Levetiracetam is a new antiepileptic drug that was approved by the Food and Drug Administration for treatment of focal seizures in children. In this study, we described our experience with 10 children with diagnosis of PRES and epilepsy who were exposed to levetiracetam. To the best of our knowledge, this is the second study reporting results in a pediatric group of levetiracetam-treated LT patients beside the study by Kılıç and associates.7 In our study, we found a high response rate to levetiracetam treatment (90%). This high response rate is in line with results from studies in adults and children. In a study of 15 adult LT patients, Lin and colleagues reported that all patients remained seizure free during levetiracetam treatment.6 Kılıç and associates reported that 16 of 18 LT children who received levetiracetam for new-onset seizures remained seizure free. The authors also reported that, of 16 children who had remained seizure-free on levetiracetam, 3 had PRES.7

Levetiracetam has become one of the most frequently used antiepileptic drugs because of a favorable pharmacokinetic profile and a low incidence of adverse effects. The most commonly reported adverse effects at recommended dose include somnolence, dizziness, asthenia, nervousness, and irritability.11 In the present study, the only adverse event due to levetiracetam was irritability, which was observed in 1 patient.
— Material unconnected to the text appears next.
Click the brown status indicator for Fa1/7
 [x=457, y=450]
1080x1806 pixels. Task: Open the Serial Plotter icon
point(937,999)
This study does have limitations. One is the retrospective nature of the study. Second, this study was conducted at a single center and involved a relatively small group of patients.

Conclusions

Despite recent advances in immunosuppression and postoperative management, neurologic complications, including PRES and epilepsy, remain important problems after LT. However, our findings suggest that levetiracetam has a favorable efficacy for epilepsy due to PRES in children after LT with tolerable adverse effects.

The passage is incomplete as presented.